あなたの語りには、価値がある。/ 当事者の語りプロジェクト

連載1回目

介助者はビジネスパートナー。ライスチョウ ジョナに聴く、
利用者として、経営者として、そして漫画家としての生き方

Rice-zhao Jonah

文/山﨑彩恵 : 写真/其田有輝也

先天性ミオパチー・漫画家|ライスチョウ ジョナ(らいすちょう じょな)

アメリカ人の父と中国人の母をもつ。日本生まれ、日本育ちの27歳。過剰自己貪食を伴うX連鎖性ミオパチーという、進行性の筋疾患の重度身体障がい当事者。2014年、母親と弟とともに、介護者派遣事業所(合)家族舎を立ち上げ、副代表となる。事業所運営の傍ら、プロの漫画家ジョナ☆シェンとして活動し、ギャグマンガでウェブマガジン連載や、クラブイベントの企画・開催も行う。

【イントロダクション】

わをんスタッフ:「では、自己紹介をお願いします。」
ジョナ:・・・・・・・・・・「…はい、えっとジョナと申します」
ジョナ:・・・・・・・・・・「筋ジストロフィーと同じような筋肉の病気をもって生活をしています」

ライスチョウ・ジョナさんは、筋力の低下により、大きな声を出すことが出来ない。そのため、ジョナさんが発話した内容は、介助者によって聞き取られ、第三者に伝えられる。いわゆる、通訳介助によるインタビューだ。

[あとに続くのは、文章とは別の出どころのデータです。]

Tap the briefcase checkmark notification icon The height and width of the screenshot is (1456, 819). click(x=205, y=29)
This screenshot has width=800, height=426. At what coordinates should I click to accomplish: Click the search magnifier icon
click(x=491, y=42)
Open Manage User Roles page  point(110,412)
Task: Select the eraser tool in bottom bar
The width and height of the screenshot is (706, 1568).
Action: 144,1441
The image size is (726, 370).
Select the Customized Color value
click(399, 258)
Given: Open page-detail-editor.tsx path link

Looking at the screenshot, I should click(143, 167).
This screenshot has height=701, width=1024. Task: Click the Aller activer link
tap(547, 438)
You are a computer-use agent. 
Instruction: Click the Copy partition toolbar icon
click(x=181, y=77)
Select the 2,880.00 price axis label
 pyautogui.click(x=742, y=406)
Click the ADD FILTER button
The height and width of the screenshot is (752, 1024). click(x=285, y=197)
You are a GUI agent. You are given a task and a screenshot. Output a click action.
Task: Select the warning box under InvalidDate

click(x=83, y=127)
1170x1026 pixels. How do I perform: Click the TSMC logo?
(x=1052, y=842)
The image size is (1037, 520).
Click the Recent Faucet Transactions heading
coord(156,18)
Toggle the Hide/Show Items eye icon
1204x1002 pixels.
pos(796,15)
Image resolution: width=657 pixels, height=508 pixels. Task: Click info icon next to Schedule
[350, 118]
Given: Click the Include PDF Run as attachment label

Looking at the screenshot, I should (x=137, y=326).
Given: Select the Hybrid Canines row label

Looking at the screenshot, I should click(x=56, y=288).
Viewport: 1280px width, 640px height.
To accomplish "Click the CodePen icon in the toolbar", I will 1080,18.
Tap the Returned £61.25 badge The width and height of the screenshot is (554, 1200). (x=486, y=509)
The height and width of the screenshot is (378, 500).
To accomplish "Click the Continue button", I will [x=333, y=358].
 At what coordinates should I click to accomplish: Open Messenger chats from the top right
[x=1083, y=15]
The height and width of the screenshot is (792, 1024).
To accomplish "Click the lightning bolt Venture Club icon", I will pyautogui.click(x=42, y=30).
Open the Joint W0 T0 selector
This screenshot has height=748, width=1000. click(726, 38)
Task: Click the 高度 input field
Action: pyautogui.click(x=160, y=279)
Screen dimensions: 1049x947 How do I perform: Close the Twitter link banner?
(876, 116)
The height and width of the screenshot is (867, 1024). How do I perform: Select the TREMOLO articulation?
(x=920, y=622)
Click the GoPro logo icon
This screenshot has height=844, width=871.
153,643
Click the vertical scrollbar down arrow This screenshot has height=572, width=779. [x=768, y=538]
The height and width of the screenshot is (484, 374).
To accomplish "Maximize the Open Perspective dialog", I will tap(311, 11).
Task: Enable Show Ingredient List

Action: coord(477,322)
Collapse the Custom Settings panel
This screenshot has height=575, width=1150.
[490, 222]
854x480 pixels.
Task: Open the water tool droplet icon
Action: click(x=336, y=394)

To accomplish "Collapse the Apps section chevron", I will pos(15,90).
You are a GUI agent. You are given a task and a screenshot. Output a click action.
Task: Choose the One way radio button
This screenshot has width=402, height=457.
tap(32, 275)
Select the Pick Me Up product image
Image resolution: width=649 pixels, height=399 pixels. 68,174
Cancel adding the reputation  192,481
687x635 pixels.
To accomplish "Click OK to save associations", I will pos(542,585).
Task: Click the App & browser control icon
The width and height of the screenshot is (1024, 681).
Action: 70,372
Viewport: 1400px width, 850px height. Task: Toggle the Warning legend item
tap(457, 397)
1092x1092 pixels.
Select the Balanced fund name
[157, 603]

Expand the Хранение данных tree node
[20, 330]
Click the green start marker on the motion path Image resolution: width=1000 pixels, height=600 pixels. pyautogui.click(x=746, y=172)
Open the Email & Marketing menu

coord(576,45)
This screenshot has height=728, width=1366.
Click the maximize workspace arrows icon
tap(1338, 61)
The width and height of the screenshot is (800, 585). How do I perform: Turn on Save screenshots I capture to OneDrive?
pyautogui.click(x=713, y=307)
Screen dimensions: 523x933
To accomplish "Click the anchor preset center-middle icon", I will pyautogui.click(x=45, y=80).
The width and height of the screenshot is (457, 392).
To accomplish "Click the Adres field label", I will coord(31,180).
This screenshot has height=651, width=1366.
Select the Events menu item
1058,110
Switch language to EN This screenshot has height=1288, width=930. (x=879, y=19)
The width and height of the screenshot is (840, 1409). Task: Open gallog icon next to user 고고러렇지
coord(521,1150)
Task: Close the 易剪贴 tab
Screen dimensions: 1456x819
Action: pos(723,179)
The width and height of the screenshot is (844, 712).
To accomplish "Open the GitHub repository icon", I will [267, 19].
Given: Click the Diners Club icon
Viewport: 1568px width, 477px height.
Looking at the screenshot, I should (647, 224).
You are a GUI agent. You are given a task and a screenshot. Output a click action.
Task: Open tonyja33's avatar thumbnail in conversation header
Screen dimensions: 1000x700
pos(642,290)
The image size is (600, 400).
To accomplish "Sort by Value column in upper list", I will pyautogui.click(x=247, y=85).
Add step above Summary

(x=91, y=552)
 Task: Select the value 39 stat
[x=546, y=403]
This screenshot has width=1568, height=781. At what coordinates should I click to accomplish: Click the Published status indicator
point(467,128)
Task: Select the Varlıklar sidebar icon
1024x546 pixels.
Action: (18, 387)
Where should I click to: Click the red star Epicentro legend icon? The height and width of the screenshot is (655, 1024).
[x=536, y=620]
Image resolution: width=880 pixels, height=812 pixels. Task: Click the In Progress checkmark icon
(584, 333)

しかし、その語りはとても自然で、ジョナさんと介助者との関係性を映し出しているかのようだった。通訳は、ジョナさんにニュアンスを確認しながら、慎重に…それでいて淀みなく行われる。介助者の、仕事に対する緊張感がそこにはある。一方、インタビュー中盤の砕けた話題の際に、ジョナさんと介助者の笑いあう声がかすかに聞こえてきた。こういう所に、介助関係の絶妙なバランスが表れるようだ。

ジョナさんと介助者のちょうどいい関係作りの秘訣とは。
重度の障害を抱えながらも、漫画家という夢を叶え、ギャグ漫画で人々に笑いを届けることが喜びだと語る、ジョナさんの素顔に迫りました。

(文/山﨑彩恵

目次

普通学級でもいけるんじゃないか
――特別支援学級から普通学級へ

ジョナ:ジョナと申します。ぼくは筋肉の病気でして、厳密には違うんですけれども、筋ジストロフィーと同じような筋肉の病気を持って生活をしています。今は家族と立ち上げた重度訪問介護の会社(※1) の役員をやりながら、イラストとか漫画を描く仕事をしています。
重訪を使って、24時間の介護を受けて生活をしています。ちなみに、僕は大きな声を出すことができないので、横でヘルパーさんに付いてもらって、大きな声で通訳をしてもらっています。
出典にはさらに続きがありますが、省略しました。